> _INSTRUCTIONS FOR THE TASK_
Return the following entries exactly, word for word.

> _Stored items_
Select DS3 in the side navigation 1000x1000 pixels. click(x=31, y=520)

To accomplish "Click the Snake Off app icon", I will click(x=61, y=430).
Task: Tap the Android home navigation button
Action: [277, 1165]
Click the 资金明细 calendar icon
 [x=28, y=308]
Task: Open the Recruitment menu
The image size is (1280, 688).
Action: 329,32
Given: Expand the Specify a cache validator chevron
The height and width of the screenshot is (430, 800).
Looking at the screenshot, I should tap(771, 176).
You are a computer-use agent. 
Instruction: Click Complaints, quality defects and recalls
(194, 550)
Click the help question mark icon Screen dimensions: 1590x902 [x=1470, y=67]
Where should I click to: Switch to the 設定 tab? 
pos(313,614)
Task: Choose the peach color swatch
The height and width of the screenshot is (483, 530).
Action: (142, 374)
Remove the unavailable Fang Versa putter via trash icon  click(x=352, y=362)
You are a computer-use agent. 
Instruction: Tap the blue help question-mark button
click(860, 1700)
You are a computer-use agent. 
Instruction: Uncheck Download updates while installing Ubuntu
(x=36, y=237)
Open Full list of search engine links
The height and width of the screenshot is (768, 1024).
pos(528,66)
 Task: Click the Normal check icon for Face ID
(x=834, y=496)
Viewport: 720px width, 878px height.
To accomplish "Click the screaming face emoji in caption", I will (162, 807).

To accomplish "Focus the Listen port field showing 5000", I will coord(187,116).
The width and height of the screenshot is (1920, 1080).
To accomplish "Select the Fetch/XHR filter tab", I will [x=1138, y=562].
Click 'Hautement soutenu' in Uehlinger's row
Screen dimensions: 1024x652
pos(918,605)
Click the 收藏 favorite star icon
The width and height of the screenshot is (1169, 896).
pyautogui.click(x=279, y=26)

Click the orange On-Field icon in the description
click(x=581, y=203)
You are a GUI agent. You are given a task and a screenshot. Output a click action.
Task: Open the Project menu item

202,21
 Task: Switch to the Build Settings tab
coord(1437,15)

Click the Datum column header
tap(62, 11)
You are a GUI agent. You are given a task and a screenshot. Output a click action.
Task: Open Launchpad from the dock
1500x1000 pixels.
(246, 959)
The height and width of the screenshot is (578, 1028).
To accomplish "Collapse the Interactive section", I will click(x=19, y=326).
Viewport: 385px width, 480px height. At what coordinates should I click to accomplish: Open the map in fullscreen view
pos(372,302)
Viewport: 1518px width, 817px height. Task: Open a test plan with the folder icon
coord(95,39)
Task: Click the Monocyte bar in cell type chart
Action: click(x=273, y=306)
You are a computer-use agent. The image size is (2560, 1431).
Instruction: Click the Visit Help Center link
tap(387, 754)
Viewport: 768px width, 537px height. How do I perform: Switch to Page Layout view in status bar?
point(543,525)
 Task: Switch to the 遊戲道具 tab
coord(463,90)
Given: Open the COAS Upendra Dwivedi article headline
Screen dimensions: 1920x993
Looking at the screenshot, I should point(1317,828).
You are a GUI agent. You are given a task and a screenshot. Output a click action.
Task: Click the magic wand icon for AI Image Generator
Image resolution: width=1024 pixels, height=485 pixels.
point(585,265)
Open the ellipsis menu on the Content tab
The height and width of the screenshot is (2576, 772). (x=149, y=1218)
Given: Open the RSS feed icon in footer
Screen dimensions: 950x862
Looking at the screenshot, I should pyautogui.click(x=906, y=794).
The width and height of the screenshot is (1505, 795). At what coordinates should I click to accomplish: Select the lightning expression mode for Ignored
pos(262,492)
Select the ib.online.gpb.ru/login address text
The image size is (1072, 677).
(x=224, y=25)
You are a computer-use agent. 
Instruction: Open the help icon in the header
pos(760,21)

> _SOLUTION_
Select DS3 in the side navigation 1000x1000 pixels. click(x=31, y=520)

To accomplish "Click the Snake Off app icon", I will click(x=61, y=430).
Task: Tap the Android home navigation button
Action: [277, 1165]
Click the 资金明细 calendar icon
 [x=28, y=308]
Task: Open the Recruitment menu
The image size is (1280, 688).
Action: 329,32
Given: Expand the Specify a cache validator chevron
The height and width of the screenshot is (430, 800).
Looking at the screenshot, I should tap(771, 176).
You are a computer-use agent. 
Instruction: Click Complaints, quality defects and recalls
(194, 550)
Click the help question mark icon Screen dimensions: 1590x902 [x=1470, y=67]
Where should I click to: Switch to the 設定 tab? 
pos(313,614)
Task: Choose the peach color swatch
The height and width of the screenshot is (483, 530).
Action: (142, 374)
Remove the unavailable Fang Versa putter via trash icon  click(x=352, y=362)
You are a computer-use agent. 
Instruction: Tap the blue help question-mark button
click(860, 1700)
You are a computer-use agent. 
Instruction: Uncheck Download updates while installing Ubuntu
(x=36, y=237)
Open Full list of search engine links
The height and width of the screenshot is (768, 1024).
pos(528,66)
 Task: Click the Normal check icon for Face ID
(x=834, y=496)
Viewport: 720px width, 878px height.
To accomplish "Click the screaming face emoji in caption", I will (162, 807).

To accomplish "Focus the Listen port field showing 5000", I will coord(187,116).
The width and height of the screenshot is (1920, 1080).
To accomplish "Select the Fetch/XHR filter tab", I will [x=1138, y=562].
Click 'Hautement soutenu' in Uehlinger's row
Screen dimensions: 1024x652
pos(918,605)
Click the 收藏 favorite star icon
The width and height of the screenshot is (1169, 896).
pyautogui.click(x=279, y=26)

Click the orange On-Field icon in the description
click(x=581, y=203)
You are a GUI agent. You are given a task and a screenshot. Output a click action.
Task: Open the Project menu item

202,21
 Task: Switch to the Build Settings tab
coord(1437,15)

Click the Datum column header
tap(62, 11)
You are a GUI agent. You are given a task and a screenshot. Output a click action.
Task: Open Launchpad from the dock
1500x1000 pixels.
(246, 959)
The height and width of the screenshot is (578, 1028).
To accomplish "Collapse the Interactive section", I will click(x=19, y=326).
Viewport: 385px width, 480px height. At what coordinates should I click to accomplish: Open the map in fullscreen view
pos(372,302)
Viewport: 1518px width, 817px height. Task: Open a test plan with the folder icon
coord(95,39)
Task: Click the Monocyte bar in cell type chart
Action: click(x=273, y=306)
You are a computer-use agent. The image size is (2560, 1431).
Instruction: Click the Visit Help Center link
tap(387, 754)
Viewport: 768px width, 537px height. How do I perform: Switch to Page Layout view in status bar?
point(543,525)
 Task: Switch to the 遊戲道具 tab
coord(463,90)
Given: Open the COAS Upendra Dwivedi article headline
Screen dimensions: 1920x993
Looking at the screenshot, I should point(1317,828).
You are a GUI agent. You are given a task and a screenshot. Output a click action.
Task: Click the magic wand icon for AI Image Generator
Image resolution: width=1024 pixels, height=485 pixels.
point(585,265)
Open the ellipsis menu on the Content tab
The height and width of the screenshot is (2576, 772). (x=149, y=1218)
Given: Open the RSS feed icon in footer
Screen dimensions: 950x862
Looking at the screenshot, I should pyautogui.click(x=906, y=794).
The width and height of the screenshot is (1505, 795). At what coordinates should I click to accomplish: Select the lightning expression mode for Ignored
pos(262,492)
Select the ib.online.gpb.ru/login address text
The image size is (1072, 677).
(x=224, y=25)
You are a computer-use agent. 
Instruction: Open the help icon in the header
pos(760,21)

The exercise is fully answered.